Shelving the plan, which was to go into effect April 1 after being pushed back three times this year, raised concerns about ballooning fuel subsidy bills amid rising global oil prices.

Teuku Rifky Harsya, chairman of House Commission VII, which oversees energy affairs, announced the decision on Monday after a seven-hour hearing between lawmakers and government officials, including Energy Minister Darwin Zahedy Saleh.

Under the plan, which was also delayed twice last year, the government intended to ban private cars from using subsidized low-octane Premium fuel as it tried to ease mounting fuel subsidy costs. Subsidized fuels were to be limited to public transportation vehicles and motorcycles.

However, the government reversed its position, citing mounting price pressures that may threaten economic stability.

“It’s just not the right time to curb fuel subsidy use. If the subsidized fuel cut were implemented in April, it would cause inflation to accelerate,’’ Darwin said. “Commodity and energy prices are the main factors keeping us from implementing the policy.”

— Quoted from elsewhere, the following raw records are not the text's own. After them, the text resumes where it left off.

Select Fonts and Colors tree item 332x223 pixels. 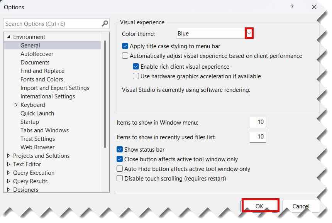(x=42, y=79)
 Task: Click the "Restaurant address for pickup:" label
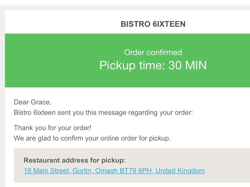pyautogui.click(x=75, y=160)
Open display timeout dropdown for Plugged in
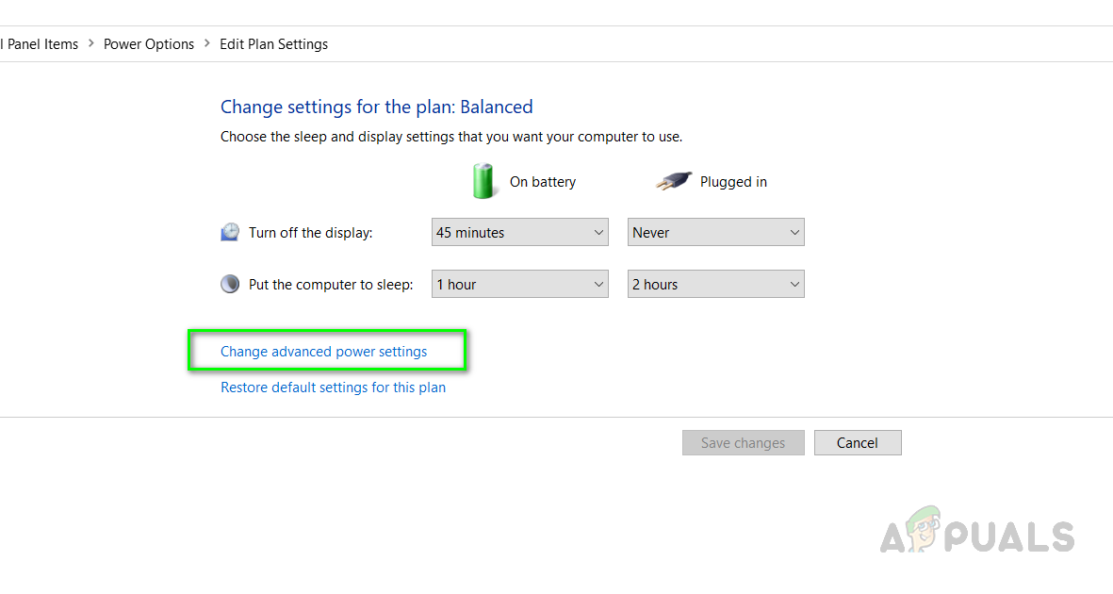The width and height of the screenshot is (1113, 594). point(715,232)
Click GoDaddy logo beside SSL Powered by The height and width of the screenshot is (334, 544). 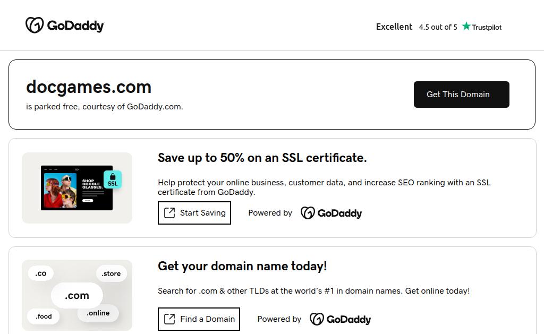[331, 213]
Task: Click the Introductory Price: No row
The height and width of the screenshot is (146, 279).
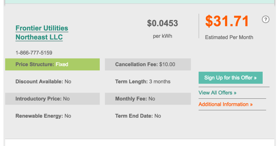Action: (52, 99)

A study led by Gadjah Mada University (UGM) economist Anggito Abimanyu gave three alternatives to the policy: raise the price of Premium fuel but refund the difference to public transportation operators; go ahead with the ban but cap the price of unsubsidized Pertamax fuel; and ration subsidized fuel.

Darwin also reiterated his stance from last week that the government would not consider raising Premium prices.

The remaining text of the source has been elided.